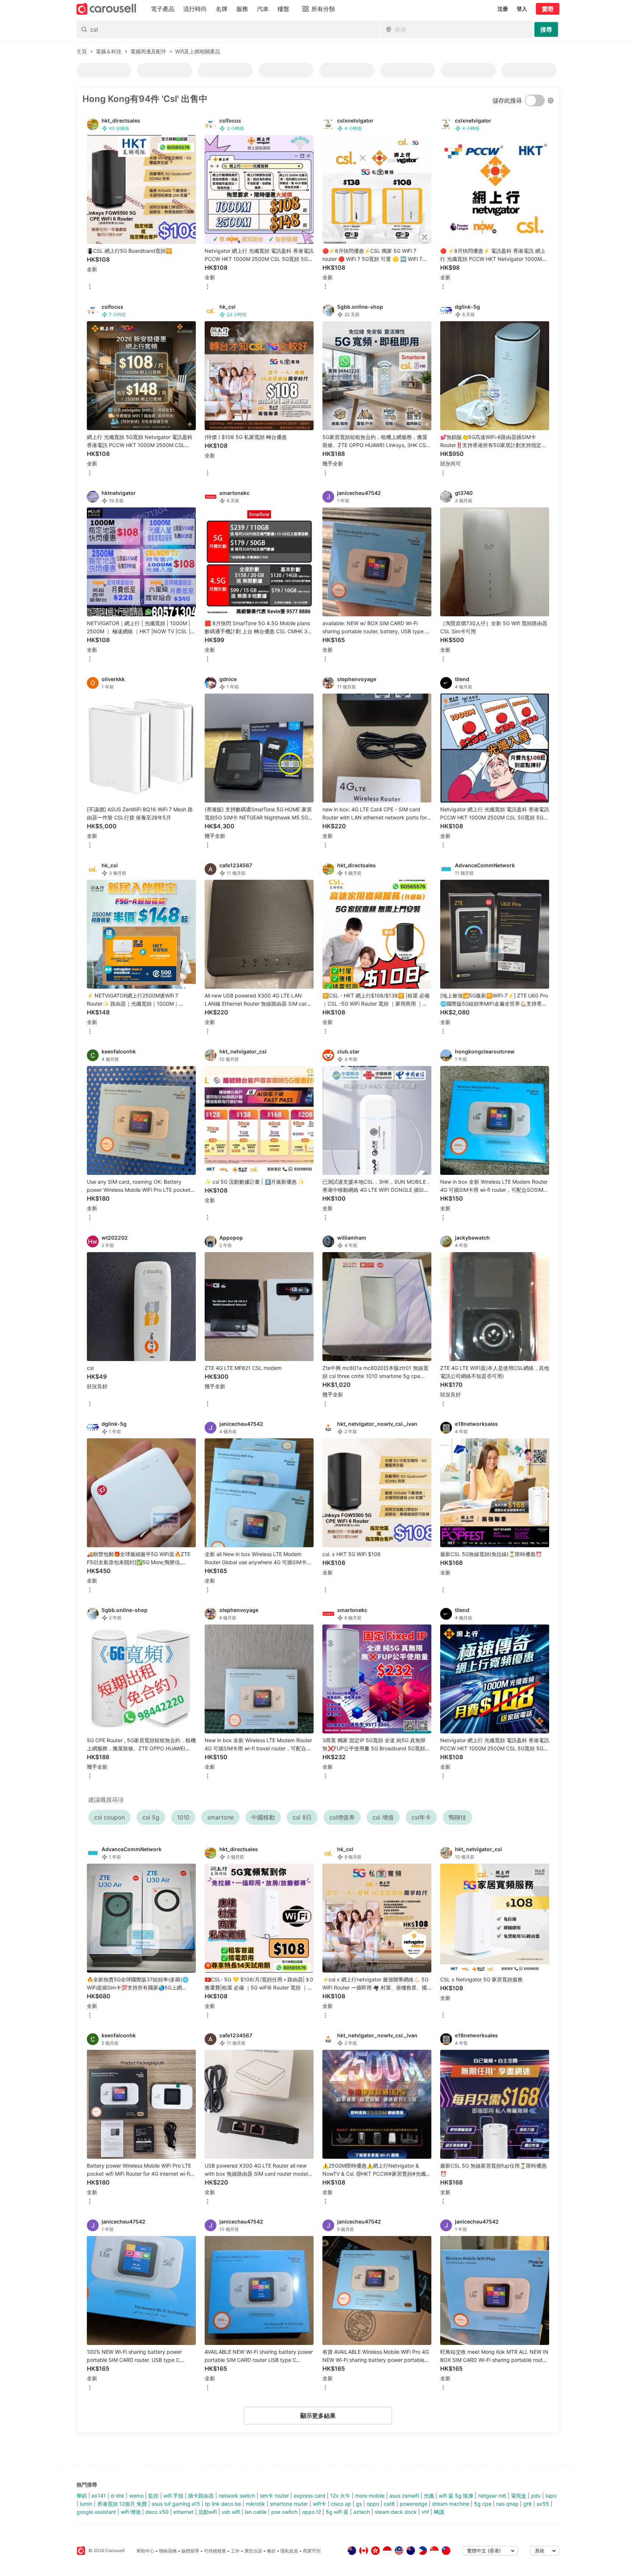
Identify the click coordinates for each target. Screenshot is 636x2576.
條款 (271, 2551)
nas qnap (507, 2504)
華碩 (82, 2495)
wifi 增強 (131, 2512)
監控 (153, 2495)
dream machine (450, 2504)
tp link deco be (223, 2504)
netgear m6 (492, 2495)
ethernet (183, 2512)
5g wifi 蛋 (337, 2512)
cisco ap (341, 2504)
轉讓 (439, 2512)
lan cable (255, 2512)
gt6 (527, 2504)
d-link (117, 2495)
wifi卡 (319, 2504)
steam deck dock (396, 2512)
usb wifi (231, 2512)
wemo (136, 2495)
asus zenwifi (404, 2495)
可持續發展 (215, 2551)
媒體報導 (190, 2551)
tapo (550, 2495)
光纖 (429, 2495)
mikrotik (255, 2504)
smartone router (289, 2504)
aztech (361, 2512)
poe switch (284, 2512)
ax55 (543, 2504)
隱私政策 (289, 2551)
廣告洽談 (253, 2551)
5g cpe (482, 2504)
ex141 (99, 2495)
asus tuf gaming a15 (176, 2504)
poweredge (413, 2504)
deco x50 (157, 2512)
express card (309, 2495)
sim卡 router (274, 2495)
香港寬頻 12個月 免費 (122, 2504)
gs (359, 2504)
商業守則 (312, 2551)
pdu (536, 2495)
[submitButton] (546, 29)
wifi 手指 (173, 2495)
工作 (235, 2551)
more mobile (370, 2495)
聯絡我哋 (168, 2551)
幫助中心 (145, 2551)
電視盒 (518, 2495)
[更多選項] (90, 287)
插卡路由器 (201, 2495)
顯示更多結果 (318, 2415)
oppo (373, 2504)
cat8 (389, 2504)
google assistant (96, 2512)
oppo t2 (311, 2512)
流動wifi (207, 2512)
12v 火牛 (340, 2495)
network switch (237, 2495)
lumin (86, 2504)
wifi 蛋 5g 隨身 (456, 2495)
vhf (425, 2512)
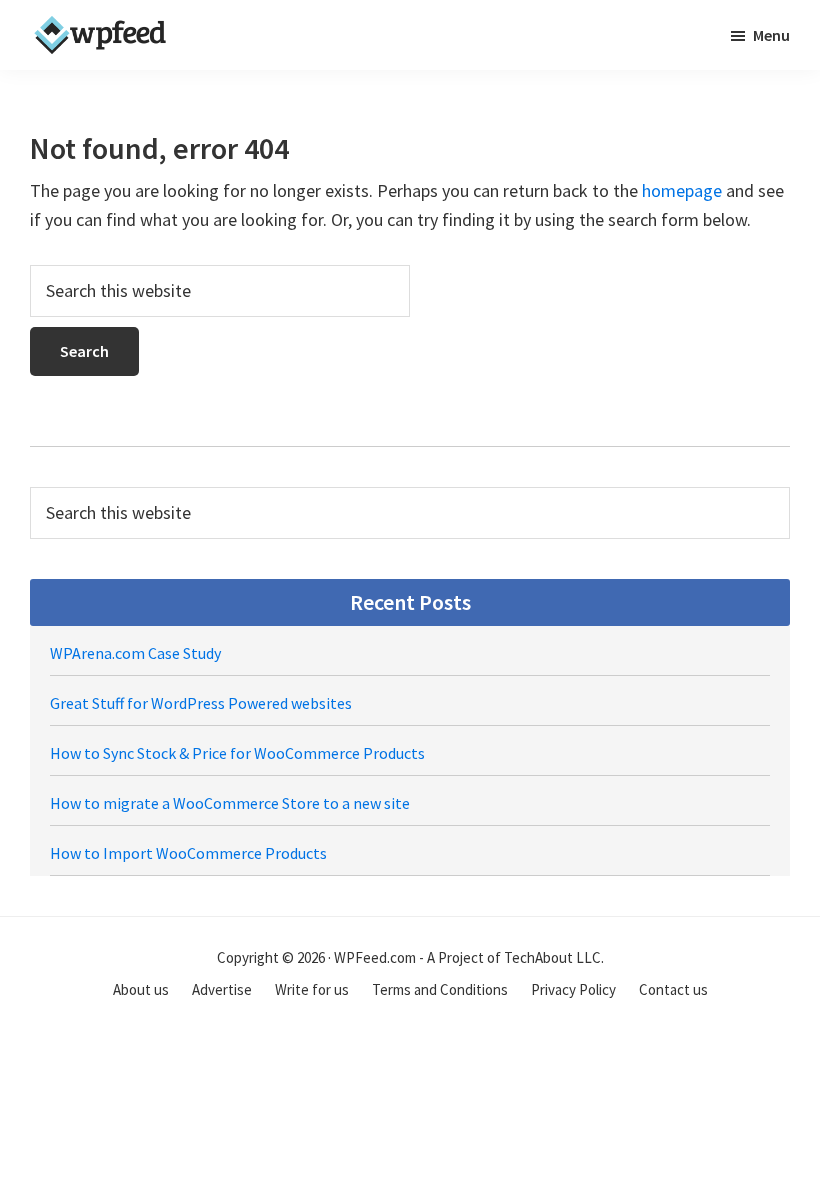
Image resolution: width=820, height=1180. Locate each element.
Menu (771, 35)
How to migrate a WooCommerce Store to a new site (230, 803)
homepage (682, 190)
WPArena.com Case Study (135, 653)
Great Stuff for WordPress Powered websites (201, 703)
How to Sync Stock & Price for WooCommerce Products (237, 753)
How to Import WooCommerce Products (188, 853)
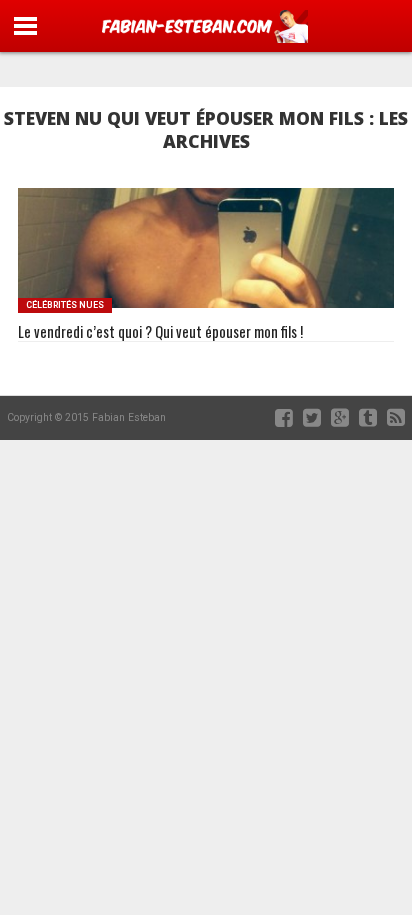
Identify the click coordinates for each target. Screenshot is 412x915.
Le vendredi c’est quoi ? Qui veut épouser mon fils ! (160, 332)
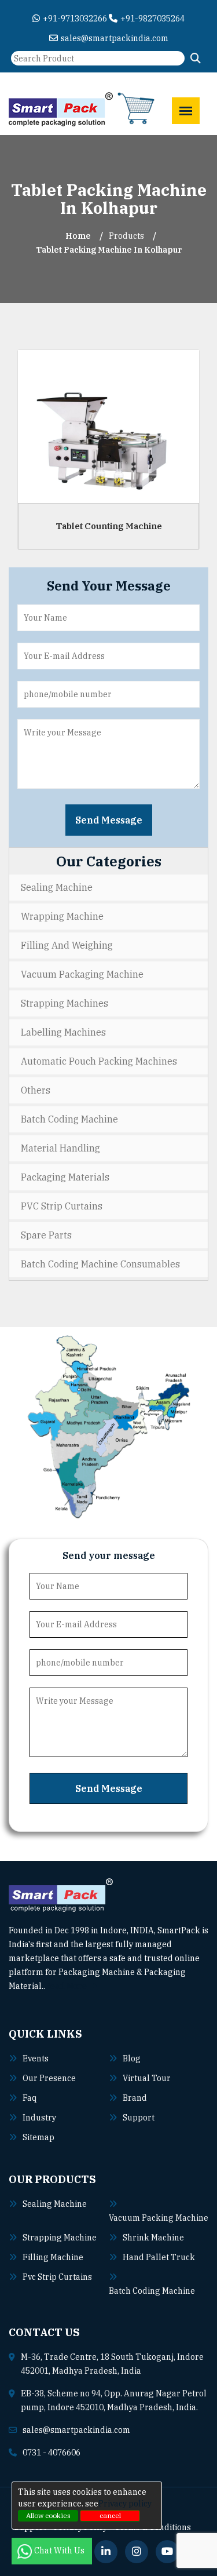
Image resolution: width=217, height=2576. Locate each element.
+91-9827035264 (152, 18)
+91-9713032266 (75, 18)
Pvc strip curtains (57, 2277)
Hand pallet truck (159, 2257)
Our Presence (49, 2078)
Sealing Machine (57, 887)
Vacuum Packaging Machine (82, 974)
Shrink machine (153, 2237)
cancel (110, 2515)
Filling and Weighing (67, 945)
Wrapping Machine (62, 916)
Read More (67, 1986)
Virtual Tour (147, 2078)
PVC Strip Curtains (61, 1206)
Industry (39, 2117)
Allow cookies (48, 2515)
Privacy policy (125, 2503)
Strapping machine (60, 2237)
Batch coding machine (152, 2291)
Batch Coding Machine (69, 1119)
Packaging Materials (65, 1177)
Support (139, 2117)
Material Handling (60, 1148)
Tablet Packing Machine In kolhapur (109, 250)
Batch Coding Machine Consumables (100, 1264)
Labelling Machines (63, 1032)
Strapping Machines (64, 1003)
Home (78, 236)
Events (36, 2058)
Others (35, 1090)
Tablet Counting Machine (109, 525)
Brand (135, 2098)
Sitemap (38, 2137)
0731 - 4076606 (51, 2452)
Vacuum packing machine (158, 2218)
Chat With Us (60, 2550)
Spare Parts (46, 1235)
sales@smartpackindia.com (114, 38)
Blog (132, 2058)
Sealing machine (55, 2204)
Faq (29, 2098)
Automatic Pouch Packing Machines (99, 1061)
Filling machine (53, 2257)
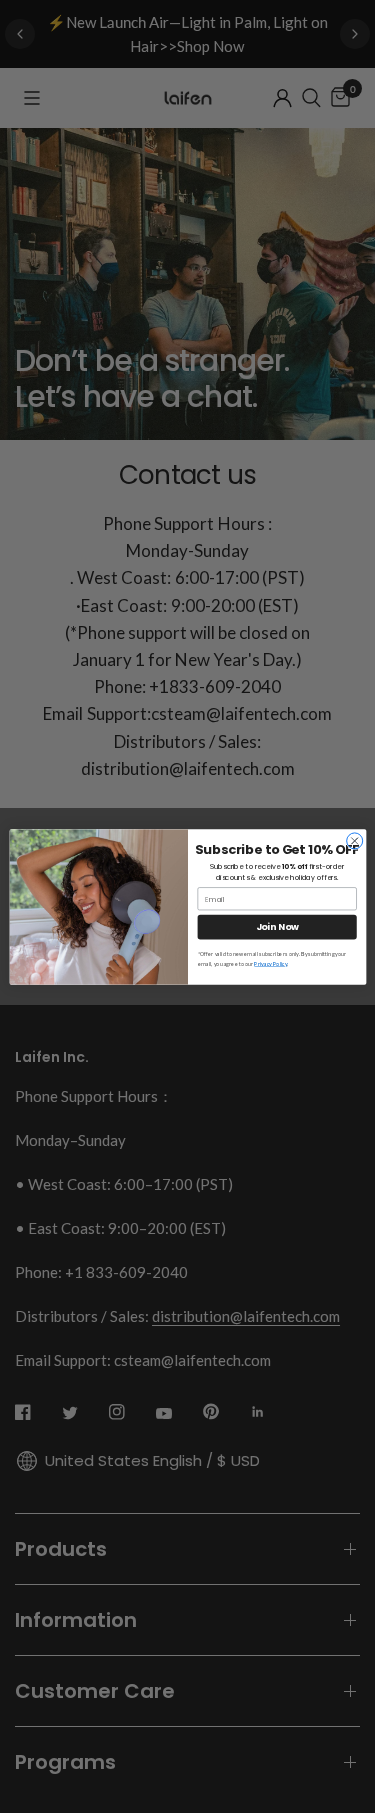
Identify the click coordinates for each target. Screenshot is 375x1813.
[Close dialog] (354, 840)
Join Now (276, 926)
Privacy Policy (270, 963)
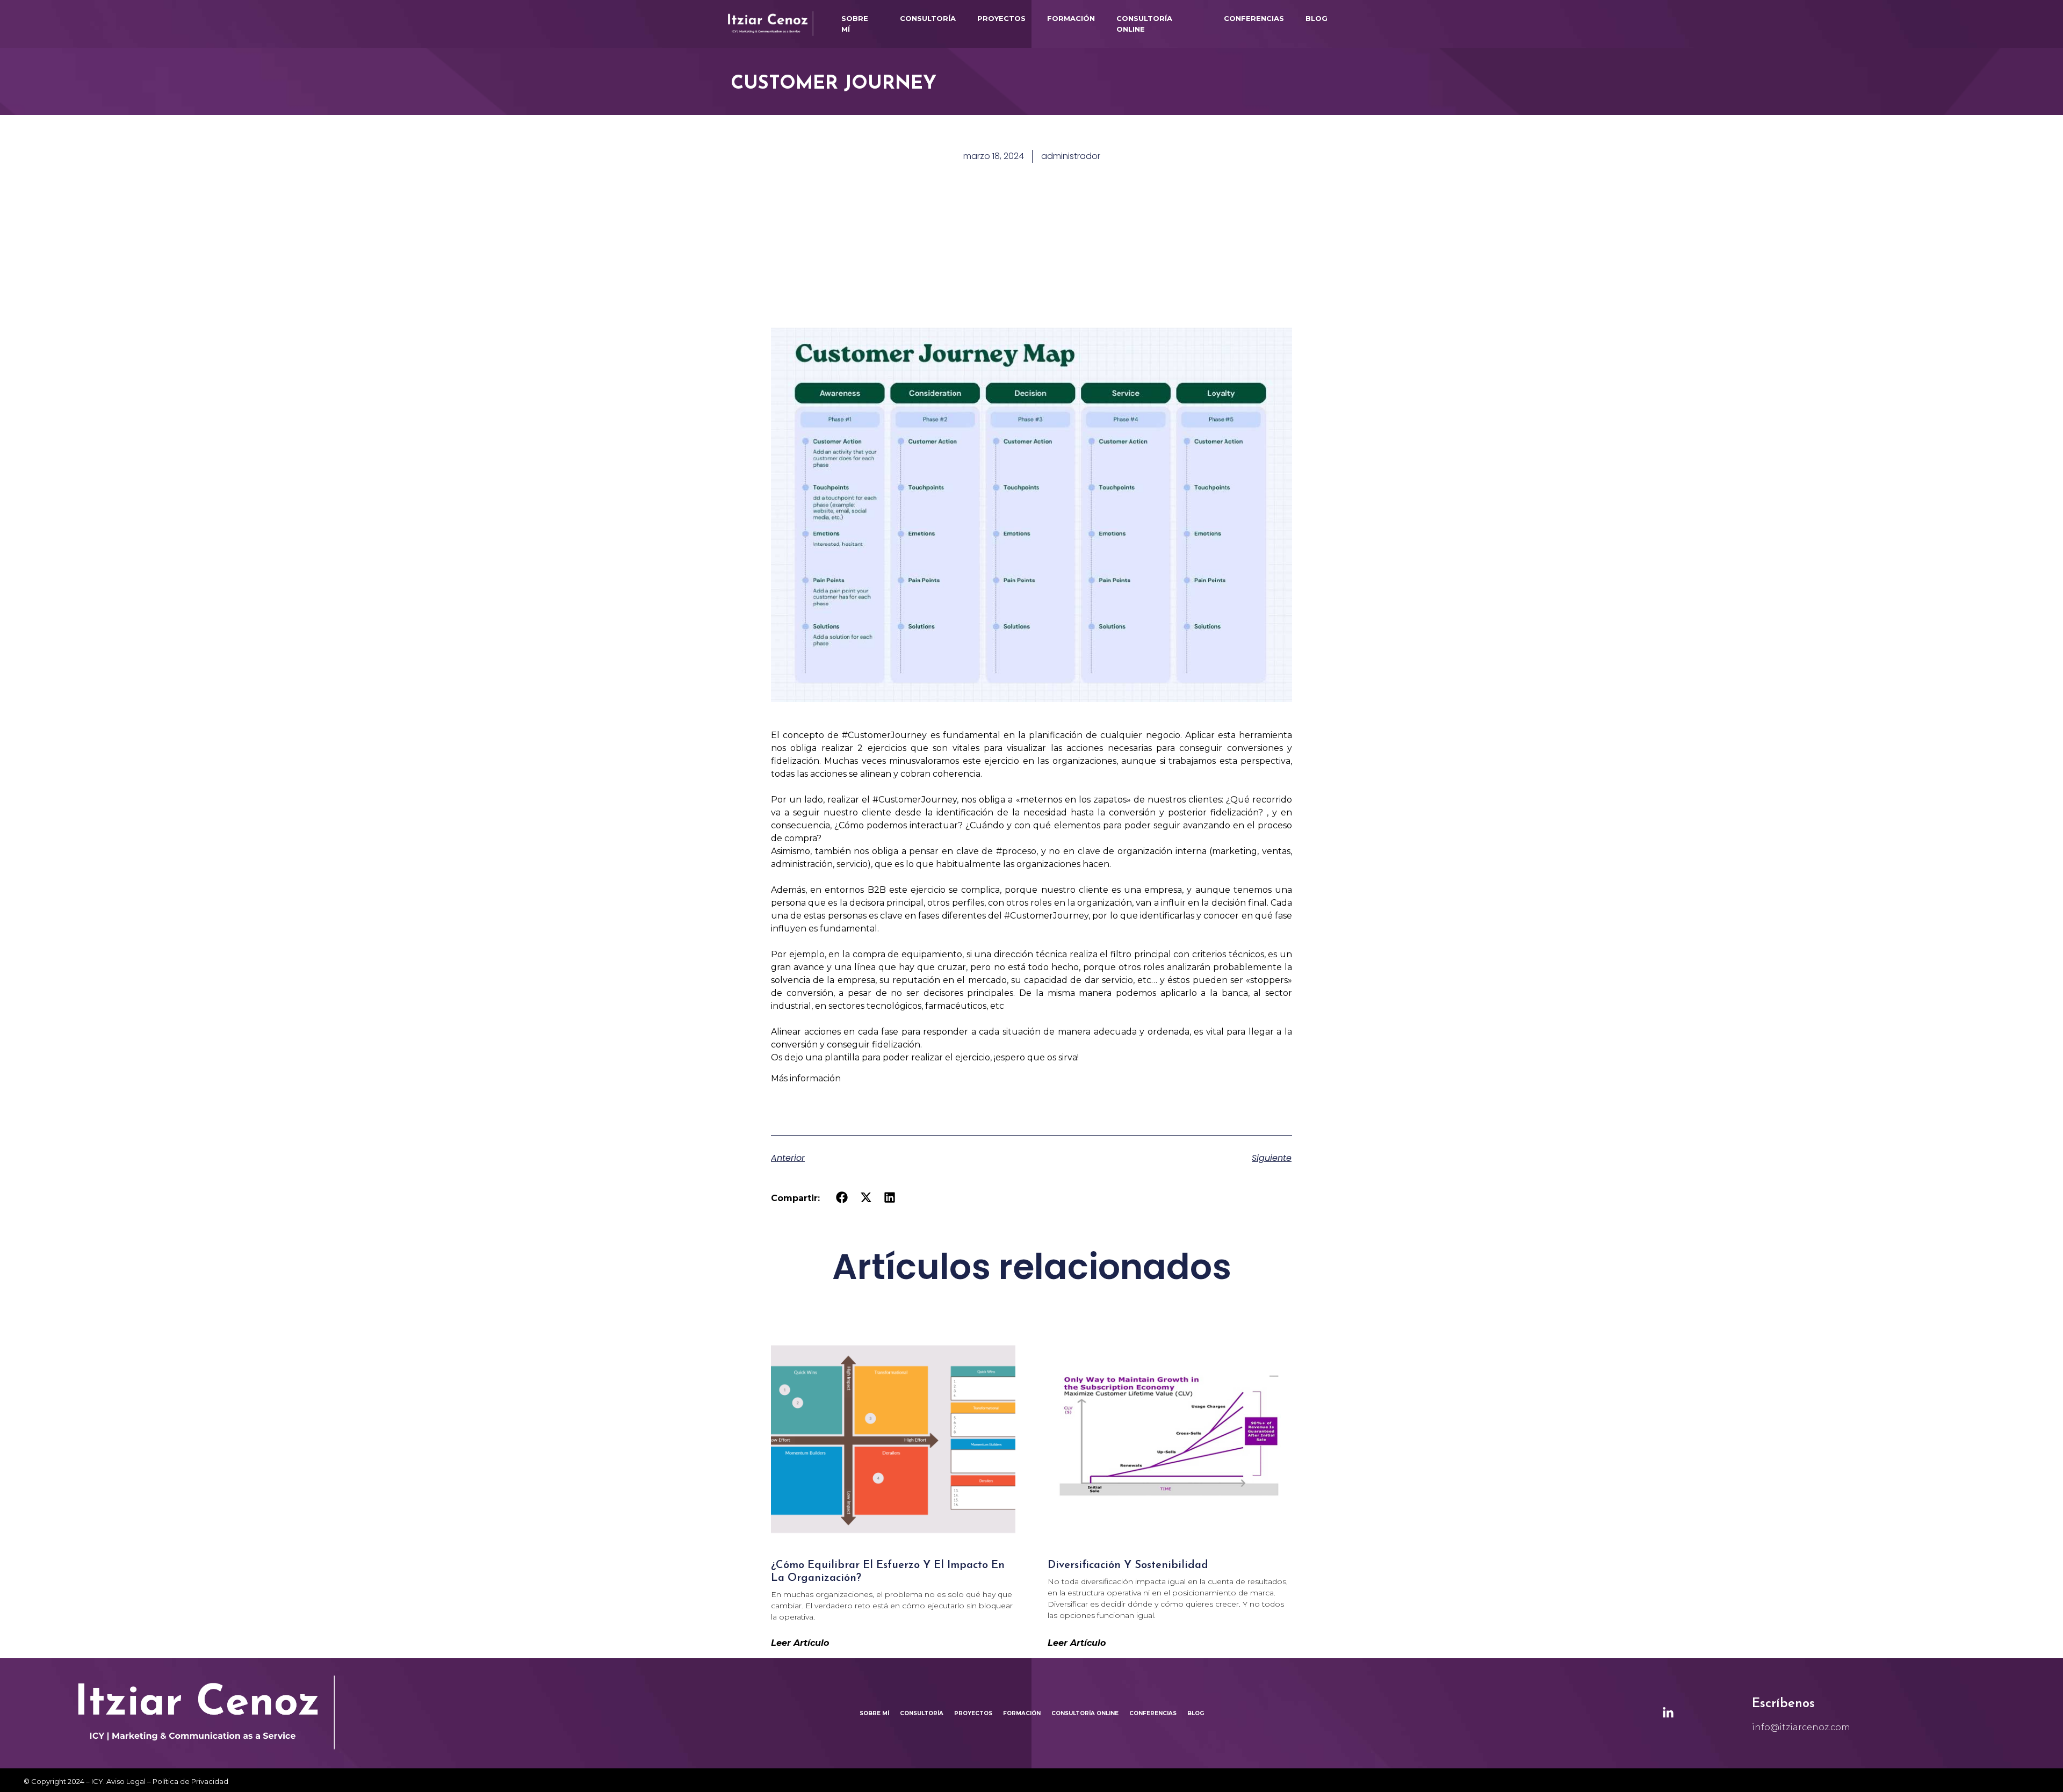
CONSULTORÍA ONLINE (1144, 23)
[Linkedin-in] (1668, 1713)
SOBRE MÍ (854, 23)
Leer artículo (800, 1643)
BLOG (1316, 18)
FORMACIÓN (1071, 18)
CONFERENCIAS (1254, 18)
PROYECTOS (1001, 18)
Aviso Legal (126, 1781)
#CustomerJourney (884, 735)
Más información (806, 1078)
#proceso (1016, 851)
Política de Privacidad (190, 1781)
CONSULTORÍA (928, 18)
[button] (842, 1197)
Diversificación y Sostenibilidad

*Required action*
Scan the records for the word "element". Copy each line where it turns up.

*Answer area*
Image resolution: width=820, height=1180. Locate each element.
Image resolution: width=217, height=2576. Locate each element.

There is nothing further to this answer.